Significance of Data Driven Automation Testing

Away from the world of manual testing and running through countless test cases, automation testing not only provides better but faster results. When your software has left the testing stage onto production, everything needs to be picture perfect. However, for the best results, even automation has to be done carefully since testing your software in every kind of use case might not necessarily lead to accurate results.

But, with data-driven automation testing, you are not only able to identify and consider the various variables and factors, but also improve accuracy for your testing variables.

Role of data-driven automation testing:

When testers have to run and design endless test cases and scripts for manual testing, using a data-driven approach can cut the time and effort significantly. With data on the framework and foundation of most processes in the IT industry, making use of data in automation testing is bound to perfect it too.

As data dependency grows by leaps and bounds across a variety of IT industry fields, making use of data-driven automation testing also guarantees great results. With a data-driven testing approach, you not only eliminate the time and effort required but increase the accuracy, productivity and cover all the major areas.

What is Data-driven Automation Testing?

By enabling testers to establish both positive and negative test cases with the help of a given input test data set, a data-driven automation testing script makes sure to run a large and targeted variety of tests. To simplify, it is more of a framework than a method to put your test data set as an Excel or table format into a singular test benchmark for comparing with other use cases.

Whereas in manual testing, you need to code and create countless use cases and test scripts to thoroughly check everything, automation simplifies it. With data-driven automation testing, it creates separate cases for both output, input and test cases. In automation testing, a data-driven framework keeps the input test data aside and evaluates it with the actual results in subsequent tests and use cases.
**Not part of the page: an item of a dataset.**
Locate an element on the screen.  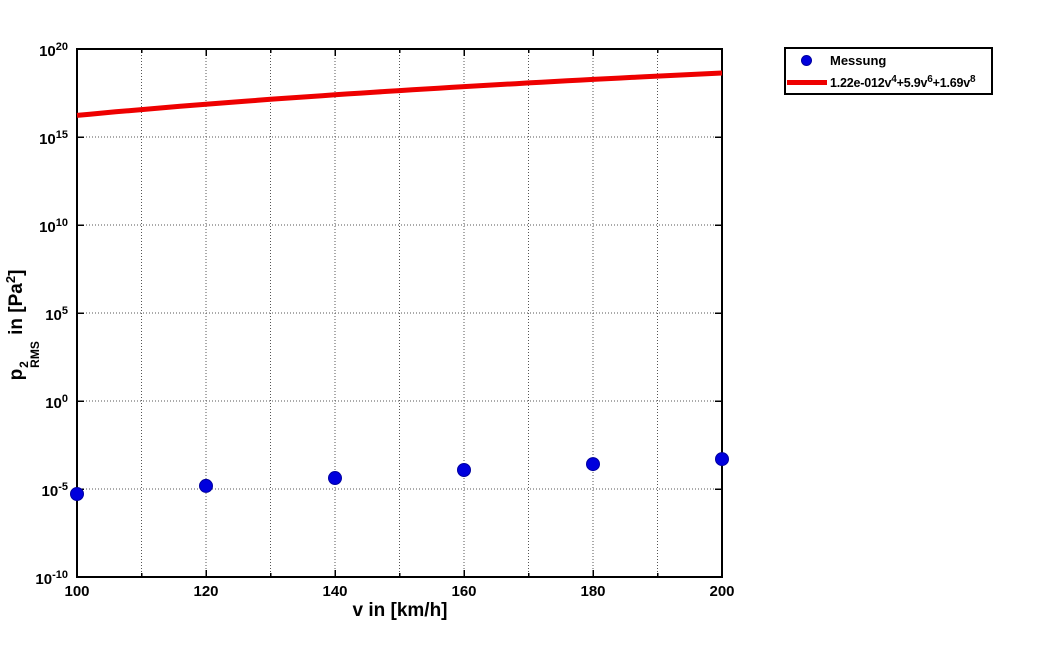
x-tick-label: 180 is located at coordinates (593, 592).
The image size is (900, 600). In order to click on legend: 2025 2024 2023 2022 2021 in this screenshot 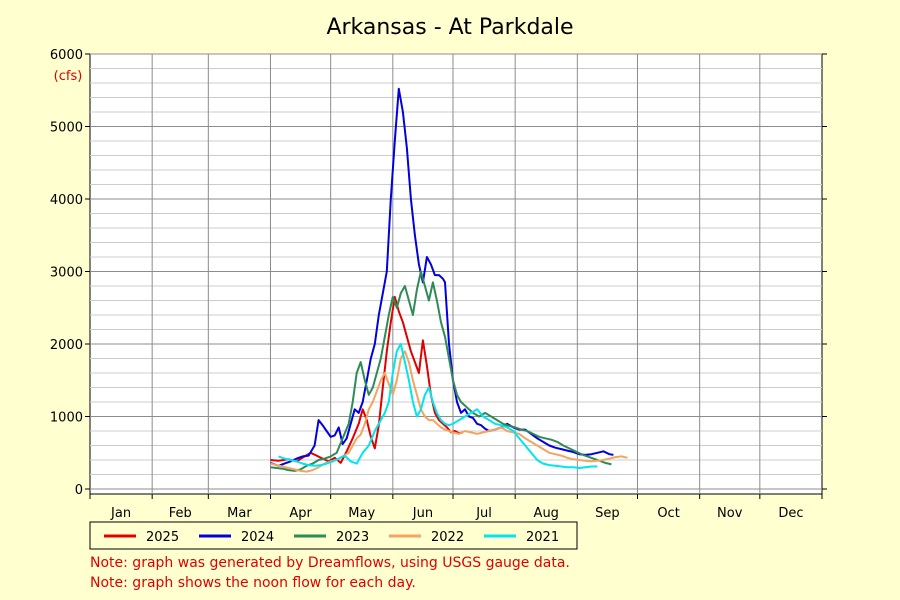, I will do `click(332, 538)`.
This not only improves efficiency but also makes sure that you do not spend time making and testing use cases where they might not even apply.

Advantages and Significance of Data-driven automation testing:

By taking a more simplified and targeted testing approach, data driven automation testing introduces a lot of benefits. Its significance is increasing in the industry as companies depend more and more on data rather than a manual approach.

1. Different test cases and test data: As mentioned above, a data-driven automation testing approach separates the input data and final parameters. So, there is no longer the need to test scripts and cases over and again with a manual approach. A data-driven approach stores the script from previous tests and runs it to work on the subsequent ones without repetition and useless application of bad fitting cases.

2. Less Redundancy and reusability: The data-driven approach sets apart scripts from previous testing cases into a separate file and uses all of them to run by suitable methods. This means as a manual tester or using a manual approach, going over the test cases over and again is unnecessary. It eliminates the need to run so many tests by using its own data set to run a suitable framework and procedure of use cases. This also means that these cases are reusable and can be applied to other testing scenarios without a thought.

3. Analytics: With the involvement of automation and data dependence, it is also possible to analyze and use reports to create better-targeted use cases. With the test data script being used as necessary, you can evaluate what works best and what doesn’t. With such a targeted data-driven automation testing approach, it is possible to analyze potential defects, repetitions and missing elements much better than a manual approach.

4. Better efficiency and coverage: Because of the time saved as well as the reduction in redundancy, the code required to create an automated framework is also considerably less. It can also be viewed to an extent as an artificial intelligence application, but all the work is because of modeling of the raw data into actionable scripts and outputs. With regression testing models, your data-driven automation testing framework will target and identify areas that are not working as expected and help analyze errors too.

5. Good for big data and large test cases: If you have a big project or a lot of use cases to go through, data-driven automation testing is the way to go. This is because its raw data file is data scripts and sheets (can be very big), and the results, test scripts are equally exhaustive of any areas you need. Moreover, in the case of big data, it is the perfect application to work on a variety of test cases and give you insights into any large scale errors.

Final Words:

As all the data, both input and output are in the form of datasheets and tables, a use case analysis is necessary to figure out all the cases it can be applied to. You can usually expect the raw datasets to be in the form of XML, Excel spreadsheets and tables.

Working on creating a different test case for varying data and use cases is wasteful and with data-driven automation testing, so you can rely on an automated framework to do the work that would take several weeks or maybe even months in a short time.

As it is dependent on machine learning models such as regression techniques, it is best to go for structured and organized data that is best suited as per real-world examples. Using binary or fake examples is going to teach this to treat real-world cases the same way, which is something that you do not want.

A data analytics and machine learning approach is necessary for implementing such a framework to its full capability. With this potential, application and software testing are taking another leap towards a better and more productive future.